■ What the task asks ■
Give back exactly the lines of the entries below from the line with "You are a computer-use agent. 768x1024" to the line with "Given: Toggle Flag mode button", inclusive, and only those.

# # # # #

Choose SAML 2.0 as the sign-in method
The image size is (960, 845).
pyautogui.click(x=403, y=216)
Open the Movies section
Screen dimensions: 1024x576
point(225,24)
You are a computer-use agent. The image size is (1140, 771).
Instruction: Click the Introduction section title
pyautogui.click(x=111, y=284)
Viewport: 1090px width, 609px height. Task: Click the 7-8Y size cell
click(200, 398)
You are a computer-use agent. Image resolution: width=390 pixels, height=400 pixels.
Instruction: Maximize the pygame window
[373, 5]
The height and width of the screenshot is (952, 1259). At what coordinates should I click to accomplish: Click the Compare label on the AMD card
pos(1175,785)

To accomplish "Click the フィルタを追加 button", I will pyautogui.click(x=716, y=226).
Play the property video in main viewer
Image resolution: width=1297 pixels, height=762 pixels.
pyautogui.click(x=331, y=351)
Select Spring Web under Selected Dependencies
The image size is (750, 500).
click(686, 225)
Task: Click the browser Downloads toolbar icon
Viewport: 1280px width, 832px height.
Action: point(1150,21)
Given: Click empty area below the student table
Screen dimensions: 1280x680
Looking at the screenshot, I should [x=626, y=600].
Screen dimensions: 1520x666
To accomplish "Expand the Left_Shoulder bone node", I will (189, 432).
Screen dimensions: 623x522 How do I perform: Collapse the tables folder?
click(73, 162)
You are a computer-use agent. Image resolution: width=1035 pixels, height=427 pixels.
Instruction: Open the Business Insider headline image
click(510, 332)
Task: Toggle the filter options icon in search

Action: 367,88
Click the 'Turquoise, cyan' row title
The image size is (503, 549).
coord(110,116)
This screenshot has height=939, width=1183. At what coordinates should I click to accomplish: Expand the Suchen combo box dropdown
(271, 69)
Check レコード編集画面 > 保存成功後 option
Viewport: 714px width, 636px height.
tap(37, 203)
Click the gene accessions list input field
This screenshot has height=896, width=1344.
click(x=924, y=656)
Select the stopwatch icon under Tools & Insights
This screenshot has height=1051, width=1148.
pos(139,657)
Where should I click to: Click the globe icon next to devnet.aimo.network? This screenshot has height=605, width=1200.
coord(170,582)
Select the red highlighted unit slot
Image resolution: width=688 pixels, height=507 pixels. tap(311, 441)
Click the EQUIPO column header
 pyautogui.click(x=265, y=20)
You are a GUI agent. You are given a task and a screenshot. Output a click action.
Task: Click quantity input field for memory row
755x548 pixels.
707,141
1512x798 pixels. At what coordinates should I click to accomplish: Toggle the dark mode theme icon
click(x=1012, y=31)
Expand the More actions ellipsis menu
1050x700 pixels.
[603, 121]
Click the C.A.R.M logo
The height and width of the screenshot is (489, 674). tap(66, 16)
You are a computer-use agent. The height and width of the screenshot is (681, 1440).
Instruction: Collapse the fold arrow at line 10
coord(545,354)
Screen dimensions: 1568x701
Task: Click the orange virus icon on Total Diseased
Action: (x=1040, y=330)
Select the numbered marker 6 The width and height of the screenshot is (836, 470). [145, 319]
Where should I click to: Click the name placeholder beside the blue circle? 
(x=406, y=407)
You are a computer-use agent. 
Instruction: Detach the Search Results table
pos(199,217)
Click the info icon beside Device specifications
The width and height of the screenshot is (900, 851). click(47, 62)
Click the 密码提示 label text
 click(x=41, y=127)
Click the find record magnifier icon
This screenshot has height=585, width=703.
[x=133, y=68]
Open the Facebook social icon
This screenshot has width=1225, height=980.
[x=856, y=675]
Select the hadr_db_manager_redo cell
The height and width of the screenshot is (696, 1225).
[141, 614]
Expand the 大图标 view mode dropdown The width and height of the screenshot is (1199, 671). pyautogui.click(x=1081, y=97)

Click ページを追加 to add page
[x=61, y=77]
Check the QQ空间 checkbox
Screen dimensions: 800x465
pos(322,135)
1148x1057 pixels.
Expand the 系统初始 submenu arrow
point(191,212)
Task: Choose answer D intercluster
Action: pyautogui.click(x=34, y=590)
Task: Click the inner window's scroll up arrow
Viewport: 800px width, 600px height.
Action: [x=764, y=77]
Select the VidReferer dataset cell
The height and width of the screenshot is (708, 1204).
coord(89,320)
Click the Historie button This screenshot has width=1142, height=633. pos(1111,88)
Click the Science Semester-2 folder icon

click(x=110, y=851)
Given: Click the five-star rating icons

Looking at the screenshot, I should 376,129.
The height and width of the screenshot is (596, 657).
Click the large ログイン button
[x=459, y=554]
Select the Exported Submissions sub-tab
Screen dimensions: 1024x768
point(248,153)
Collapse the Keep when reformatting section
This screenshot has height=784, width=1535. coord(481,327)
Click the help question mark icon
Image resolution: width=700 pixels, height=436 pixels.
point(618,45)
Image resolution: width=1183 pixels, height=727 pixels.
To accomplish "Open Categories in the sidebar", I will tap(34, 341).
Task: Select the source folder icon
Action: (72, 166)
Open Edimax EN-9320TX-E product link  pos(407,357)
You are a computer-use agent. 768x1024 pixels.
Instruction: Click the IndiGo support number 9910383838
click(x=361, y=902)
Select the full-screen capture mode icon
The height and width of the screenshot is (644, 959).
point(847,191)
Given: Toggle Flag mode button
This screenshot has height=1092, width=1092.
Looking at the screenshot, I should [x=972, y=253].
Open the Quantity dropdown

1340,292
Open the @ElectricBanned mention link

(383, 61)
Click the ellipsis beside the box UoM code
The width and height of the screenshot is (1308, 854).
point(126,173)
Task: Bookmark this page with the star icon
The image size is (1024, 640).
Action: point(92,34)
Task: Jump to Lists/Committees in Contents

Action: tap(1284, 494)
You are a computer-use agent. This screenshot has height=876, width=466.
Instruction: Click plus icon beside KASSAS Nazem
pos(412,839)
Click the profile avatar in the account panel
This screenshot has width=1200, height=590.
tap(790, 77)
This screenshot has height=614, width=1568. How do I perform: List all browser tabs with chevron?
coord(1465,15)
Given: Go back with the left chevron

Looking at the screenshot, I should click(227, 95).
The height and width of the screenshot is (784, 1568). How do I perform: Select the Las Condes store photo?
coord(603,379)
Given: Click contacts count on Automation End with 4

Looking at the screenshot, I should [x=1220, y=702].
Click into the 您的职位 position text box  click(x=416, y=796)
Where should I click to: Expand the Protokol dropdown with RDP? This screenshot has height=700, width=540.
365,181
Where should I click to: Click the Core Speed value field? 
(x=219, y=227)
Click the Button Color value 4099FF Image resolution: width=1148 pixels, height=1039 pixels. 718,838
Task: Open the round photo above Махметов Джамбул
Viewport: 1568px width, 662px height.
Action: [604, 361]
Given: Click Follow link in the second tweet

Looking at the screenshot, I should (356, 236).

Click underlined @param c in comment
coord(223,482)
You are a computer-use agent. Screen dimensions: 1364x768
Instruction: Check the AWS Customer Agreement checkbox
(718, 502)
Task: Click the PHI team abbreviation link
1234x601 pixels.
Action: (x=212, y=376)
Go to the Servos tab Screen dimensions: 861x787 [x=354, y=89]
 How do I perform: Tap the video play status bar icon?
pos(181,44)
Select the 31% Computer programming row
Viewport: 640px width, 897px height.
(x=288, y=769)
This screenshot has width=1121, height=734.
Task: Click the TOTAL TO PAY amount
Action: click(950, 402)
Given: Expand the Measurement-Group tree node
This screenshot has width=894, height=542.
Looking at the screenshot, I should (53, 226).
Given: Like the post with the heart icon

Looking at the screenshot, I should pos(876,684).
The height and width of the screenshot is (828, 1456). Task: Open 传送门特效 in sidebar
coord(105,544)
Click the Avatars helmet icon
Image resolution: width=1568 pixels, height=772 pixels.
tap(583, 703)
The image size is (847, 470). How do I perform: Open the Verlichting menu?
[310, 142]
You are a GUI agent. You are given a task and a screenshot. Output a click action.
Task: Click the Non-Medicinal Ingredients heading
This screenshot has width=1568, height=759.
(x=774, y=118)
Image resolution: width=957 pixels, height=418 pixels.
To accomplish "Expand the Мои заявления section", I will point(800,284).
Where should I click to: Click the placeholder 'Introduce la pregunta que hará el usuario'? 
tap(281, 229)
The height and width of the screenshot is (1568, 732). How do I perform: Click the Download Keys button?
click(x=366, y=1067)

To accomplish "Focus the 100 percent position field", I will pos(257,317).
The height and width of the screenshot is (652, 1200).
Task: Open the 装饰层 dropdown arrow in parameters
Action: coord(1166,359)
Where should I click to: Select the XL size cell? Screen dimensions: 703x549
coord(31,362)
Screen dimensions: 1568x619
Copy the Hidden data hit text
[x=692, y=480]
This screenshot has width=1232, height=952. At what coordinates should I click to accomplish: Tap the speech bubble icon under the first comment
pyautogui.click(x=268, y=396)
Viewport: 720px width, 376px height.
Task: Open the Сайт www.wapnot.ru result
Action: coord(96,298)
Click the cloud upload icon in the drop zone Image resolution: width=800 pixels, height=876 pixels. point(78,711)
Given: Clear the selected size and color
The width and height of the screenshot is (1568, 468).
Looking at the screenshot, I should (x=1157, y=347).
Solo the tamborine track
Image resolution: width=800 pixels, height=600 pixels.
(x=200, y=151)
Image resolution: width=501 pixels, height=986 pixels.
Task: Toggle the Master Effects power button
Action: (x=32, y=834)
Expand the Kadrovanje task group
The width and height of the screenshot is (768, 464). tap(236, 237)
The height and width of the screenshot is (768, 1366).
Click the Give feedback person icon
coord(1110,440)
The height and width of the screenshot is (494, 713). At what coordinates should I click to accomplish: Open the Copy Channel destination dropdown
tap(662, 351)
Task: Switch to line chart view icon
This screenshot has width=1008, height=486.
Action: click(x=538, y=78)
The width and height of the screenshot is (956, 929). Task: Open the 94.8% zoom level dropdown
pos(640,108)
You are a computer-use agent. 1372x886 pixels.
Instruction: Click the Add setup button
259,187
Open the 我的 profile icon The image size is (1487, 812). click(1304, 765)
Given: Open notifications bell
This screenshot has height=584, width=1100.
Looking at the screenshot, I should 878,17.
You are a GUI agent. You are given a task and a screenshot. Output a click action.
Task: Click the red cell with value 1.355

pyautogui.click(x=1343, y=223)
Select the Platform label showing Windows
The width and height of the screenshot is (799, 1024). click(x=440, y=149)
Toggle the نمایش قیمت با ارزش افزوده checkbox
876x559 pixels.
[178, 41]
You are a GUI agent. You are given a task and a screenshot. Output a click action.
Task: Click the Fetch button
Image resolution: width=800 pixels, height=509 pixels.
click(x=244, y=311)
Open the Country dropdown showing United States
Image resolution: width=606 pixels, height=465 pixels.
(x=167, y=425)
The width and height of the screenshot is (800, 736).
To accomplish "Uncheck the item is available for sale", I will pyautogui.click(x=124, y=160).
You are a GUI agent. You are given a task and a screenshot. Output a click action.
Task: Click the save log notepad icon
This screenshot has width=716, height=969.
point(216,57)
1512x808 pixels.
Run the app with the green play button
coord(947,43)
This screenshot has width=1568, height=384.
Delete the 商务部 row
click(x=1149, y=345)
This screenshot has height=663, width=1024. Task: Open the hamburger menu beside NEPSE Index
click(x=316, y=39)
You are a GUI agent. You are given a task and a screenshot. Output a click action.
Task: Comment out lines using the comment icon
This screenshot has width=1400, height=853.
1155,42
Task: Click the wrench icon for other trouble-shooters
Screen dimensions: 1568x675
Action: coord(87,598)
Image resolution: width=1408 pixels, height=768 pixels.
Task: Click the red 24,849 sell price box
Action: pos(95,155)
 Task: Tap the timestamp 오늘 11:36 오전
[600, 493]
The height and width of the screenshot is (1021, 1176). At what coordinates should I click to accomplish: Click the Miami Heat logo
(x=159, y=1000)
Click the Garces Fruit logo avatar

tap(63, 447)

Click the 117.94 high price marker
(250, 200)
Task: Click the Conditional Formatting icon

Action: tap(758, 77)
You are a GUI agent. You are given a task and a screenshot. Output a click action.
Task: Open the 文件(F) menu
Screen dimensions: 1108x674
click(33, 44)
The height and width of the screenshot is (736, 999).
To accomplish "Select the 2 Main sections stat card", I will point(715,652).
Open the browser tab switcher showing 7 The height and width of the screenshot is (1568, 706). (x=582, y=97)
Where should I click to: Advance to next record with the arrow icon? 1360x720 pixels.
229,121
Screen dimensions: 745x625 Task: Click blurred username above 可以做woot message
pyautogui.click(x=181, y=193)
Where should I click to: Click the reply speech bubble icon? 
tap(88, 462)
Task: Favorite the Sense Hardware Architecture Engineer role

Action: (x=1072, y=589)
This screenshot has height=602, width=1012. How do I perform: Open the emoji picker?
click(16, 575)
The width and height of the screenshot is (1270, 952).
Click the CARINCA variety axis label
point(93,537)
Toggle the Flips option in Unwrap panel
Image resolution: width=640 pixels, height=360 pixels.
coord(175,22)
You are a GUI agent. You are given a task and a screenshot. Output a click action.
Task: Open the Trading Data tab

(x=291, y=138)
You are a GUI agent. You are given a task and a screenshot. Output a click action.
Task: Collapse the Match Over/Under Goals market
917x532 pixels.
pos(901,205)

# # # # #

■ Output for this task ■
You are a computer-use agent. 768x1024 pixels.
Instruction: Click the IndiGo support number 9910383838
click(x=361, y=902)
Select the full-screen capture mode icon
The height and width of the screenshot is (644, 959).
point(847,191)
Given: Toggle Flag mode button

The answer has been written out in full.